▶ _GOAL OF THE EXERCISE_:
Set down exactly the lines below, starting at the one that contains "Image resolution: width=1456 pixels, height=823" and ending at the one that contains "The height and width of the screenshot is (808, 1512).", with both of those lines included and nothing else.

Saved data entries

========

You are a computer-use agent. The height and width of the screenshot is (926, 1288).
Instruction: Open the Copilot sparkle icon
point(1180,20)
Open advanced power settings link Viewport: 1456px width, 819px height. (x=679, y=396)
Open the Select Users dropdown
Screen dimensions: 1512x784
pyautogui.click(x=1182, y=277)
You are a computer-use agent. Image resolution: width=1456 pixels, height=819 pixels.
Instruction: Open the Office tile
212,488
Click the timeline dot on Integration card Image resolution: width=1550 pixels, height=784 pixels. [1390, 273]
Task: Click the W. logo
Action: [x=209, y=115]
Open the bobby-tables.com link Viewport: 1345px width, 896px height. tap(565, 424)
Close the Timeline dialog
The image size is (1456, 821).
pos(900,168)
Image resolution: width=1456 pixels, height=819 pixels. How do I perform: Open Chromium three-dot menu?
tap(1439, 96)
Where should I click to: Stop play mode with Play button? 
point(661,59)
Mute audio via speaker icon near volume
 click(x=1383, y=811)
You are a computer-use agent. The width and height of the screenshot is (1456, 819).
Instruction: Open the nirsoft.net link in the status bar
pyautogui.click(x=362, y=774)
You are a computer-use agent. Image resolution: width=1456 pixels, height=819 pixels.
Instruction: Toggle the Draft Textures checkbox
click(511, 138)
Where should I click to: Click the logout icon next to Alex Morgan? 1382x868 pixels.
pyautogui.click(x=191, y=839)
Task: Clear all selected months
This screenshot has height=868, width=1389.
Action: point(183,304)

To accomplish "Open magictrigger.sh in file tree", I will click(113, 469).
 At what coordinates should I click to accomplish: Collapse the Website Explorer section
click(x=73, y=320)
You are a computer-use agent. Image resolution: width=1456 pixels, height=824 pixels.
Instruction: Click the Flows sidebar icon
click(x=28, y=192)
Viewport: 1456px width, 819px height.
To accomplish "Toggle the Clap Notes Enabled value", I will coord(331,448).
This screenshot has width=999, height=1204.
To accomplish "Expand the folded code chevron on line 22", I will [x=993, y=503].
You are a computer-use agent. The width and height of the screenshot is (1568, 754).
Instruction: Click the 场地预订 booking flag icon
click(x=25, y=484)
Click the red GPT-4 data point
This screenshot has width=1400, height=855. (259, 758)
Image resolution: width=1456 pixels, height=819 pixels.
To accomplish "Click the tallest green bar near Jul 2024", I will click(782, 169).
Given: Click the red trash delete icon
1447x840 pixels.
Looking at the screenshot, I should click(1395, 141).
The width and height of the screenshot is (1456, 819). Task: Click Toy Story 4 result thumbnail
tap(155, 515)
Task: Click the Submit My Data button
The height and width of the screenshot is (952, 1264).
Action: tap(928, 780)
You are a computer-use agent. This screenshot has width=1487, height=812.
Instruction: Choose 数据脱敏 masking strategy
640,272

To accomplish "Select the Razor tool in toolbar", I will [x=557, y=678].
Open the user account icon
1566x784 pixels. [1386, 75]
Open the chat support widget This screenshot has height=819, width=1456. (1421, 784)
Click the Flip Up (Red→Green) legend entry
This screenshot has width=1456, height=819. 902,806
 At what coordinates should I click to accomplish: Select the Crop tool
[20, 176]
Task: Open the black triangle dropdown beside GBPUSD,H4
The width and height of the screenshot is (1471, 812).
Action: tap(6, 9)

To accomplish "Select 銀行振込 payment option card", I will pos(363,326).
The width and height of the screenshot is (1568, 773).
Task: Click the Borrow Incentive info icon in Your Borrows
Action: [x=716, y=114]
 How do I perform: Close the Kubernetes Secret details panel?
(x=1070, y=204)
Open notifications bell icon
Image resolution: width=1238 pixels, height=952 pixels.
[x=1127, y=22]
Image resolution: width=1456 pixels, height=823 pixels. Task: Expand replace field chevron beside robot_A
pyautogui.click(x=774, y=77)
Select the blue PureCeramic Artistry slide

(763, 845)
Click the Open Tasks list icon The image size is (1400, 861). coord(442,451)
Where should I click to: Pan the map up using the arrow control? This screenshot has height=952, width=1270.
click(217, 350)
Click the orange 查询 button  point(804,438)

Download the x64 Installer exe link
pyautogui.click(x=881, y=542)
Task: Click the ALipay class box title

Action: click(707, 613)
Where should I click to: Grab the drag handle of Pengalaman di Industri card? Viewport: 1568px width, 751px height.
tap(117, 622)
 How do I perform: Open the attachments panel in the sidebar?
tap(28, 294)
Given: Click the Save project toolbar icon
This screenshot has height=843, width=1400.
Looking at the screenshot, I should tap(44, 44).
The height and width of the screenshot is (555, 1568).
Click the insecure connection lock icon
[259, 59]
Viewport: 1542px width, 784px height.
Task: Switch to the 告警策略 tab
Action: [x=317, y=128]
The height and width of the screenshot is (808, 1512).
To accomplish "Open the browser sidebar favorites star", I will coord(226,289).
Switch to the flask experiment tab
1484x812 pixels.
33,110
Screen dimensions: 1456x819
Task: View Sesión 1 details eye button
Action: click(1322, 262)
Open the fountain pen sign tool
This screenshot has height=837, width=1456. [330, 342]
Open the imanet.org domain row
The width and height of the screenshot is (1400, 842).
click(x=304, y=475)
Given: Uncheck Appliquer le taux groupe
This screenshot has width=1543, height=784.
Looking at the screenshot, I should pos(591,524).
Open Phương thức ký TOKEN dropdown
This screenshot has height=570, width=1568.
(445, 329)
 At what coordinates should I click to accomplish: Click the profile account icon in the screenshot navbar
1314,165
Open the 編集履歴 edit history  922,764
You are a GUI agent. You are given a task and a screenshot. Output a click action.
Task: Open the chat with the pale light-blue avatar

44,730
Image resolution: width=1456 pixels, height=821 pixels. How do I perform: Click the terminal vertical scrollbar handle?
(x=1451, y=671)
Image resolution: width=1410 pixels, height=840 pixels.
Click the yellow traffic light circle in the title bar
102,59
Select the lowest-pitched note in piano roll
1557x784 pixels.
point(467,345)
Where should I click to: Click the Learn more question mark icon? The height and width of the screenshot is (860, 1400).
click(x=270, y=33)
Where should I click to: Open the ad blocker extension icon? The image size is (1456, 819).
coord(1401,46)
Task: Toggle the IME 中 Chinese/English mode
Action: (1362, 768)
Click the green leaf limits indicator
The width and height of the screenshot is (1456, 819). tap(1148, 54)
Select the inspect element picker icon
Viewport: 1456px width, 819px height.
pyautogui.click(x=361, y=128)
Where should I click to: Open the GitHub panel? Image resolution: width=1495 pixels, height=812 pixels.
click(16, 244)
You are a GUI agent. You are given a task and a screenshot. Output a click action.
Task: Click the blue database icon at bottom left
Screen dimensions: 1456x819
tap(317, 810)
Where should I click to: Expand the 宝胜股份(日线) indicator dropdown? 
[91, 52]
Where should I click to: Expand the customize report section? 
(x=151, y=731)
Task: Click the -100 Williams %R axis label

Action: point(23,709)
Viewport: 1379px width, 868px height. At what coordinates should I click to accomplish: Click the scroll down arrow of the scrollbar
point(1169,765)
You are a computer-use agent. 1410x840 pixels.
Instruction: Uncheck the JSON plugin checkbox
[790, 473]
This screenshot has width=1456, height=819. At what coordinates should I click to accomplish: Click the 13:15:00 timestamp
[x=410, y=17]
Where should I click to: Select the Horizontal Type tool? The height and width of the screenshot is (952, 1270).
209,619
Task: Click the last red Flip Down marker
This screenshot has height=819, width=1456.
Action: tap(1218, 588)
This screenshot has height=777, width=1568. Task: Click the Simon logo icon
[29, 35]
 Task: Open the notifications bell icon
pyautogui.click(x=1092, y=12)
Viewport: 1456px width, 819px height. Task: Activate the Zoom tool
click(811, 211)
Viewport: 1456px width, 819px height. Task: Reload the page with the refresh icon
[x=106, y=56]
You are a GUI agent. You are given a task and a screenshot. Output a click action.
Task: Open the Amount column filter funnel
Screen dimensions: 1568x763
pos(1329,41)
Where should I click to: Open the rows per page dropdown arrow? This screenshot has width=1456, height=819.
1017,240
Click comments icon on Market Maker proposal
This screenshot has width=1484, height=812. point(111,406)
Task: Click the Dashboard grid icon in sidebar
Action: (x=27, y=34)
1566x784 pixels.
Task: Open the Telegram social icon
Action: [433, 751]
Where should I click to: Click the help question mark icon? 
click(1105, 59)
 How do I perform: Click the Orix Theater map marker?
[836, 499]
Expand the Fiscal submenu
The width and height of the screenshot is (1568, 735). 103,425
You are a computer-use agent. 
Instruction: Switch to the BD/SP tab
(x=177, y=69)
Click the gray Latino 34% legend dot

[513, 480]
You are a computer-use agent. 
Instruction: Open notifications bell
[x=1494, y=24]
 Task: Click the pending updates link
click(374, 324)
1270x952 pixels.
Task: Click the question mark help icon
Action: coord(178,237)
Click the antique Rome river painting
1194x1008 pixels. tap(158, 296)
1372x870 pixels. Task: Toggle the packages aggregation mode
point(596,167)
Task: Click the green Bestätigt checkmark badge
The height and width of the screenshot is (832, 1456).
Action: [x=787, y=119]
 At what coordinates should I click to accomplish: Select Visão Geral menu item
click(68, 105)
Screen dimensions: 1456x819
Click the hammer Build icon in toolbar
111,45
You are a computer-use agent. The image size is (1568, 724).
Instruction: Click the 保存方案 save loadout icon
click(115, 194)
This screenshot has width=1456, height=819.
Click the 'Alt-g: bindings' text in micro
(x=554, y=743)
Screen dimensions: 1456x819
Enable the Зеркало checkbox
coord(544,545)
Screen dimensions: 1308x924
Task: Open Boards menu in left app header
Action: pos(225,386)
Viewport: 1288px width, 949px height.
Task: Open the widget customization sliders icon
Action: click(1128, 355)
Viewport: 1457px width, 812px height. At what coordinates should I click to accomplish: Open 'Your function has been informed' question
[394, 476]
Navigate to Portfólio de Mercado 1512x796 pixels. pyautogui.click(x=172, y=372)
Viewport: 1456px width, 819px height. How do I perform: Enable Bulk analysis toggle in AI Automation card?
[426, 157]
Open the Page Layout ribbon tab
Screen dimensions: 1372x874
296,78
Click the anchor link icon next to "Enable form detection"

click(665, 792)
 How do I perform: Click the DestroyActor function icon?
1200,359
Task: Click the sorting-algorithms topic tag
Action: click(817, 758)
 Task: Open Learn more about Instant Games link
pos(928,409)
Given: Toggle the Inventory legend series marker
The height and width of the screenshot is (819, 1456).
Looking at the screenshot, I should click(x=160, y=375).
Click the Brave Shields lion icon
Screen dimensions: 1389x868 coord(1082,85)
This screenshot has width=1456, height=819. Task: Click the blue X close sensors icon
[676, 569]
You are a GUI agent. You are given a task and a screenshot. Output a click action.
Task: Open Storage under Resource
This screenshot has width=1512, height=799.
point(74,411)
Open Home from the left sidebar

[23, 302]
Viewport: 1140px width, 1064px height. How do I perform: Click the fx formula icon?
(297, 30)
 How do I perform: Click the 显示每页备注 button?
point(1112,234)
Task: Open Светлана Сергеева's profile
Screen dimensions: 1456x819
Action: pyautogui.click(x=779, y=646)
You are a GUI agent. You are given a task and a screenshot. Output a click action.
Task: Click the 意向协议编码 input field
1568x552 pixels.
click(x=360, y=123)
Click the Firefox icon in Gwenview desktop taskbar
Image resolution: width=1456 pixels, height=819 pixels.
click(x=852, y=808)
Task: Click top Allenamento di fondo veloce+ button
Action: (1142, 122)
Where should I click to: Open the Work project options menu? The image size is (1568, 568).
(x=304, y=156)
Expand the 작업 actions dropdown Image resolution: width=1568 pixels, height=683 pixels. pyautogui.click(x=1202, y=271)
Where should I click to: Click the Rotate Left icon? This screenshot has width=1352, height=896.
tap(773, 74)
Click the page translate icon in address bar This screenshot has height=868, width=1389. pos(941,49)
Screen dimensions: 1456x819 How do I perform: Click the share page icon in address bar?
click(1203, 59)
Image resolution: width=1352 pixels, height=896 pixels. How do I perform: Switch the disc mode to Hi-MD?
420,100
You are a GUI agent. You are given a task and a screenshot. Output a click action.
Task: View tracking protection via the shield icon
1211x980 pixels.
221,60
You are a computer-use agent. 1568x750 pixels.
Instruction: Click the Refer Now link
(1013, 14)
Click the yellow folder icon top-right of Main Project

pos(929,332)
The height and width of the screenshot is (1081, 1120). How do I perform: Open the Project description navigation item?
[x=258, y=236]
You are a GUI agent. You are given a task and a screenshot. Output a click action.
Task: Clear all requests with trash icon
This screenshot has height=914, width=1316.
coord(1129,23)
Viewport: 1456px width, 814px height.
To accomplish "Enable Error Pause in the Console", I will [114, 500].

========

▶ _ANSWER FOR THIS EXERCISE_:
Image resolution: width=1456 pixels, height=823 pixels. Task: Expand replace field chevron beside robot_A
pyautogui.click(x=774, y=77)
Select the blue PureCeramic Artistry slide

(763, 845)
Click the Open Tasks list icon The image size is (1400, 861). coord(442,451)
Where should I click to: Pan the map up using the arrow control? This screenshot has height=952, width=1270.
click(217, 350)
Click the orange 查询 button  point(804,438)

Download the x64 Installer exe link
pyautogui.click(x=881, y=542)
Task: Click the ALipay class box title

Action: click(707, 613)
Where should I click to: Grab the drag handle of Pengalaman di Industri card? Viewport: 1568px width, 751px height.
tap(117, 622)
 How do I perform: Open the attachments panel in the sidebar?
tap(28, 294)
Given: Click the Save project toolbar icon
This screenshot has height=843, width=1400.
Looking at the screenshot, I should tap(44, 44).
The height and width of the screenshot is (555, 1568).
Click the insecure connection lock icon
[259, 59]
Viewport: 1542px width, 784px height.
Task: Switch to the 告警策略 tab
Action: [x=317, y=128]
The height and width of the screenshot is (808, 1512).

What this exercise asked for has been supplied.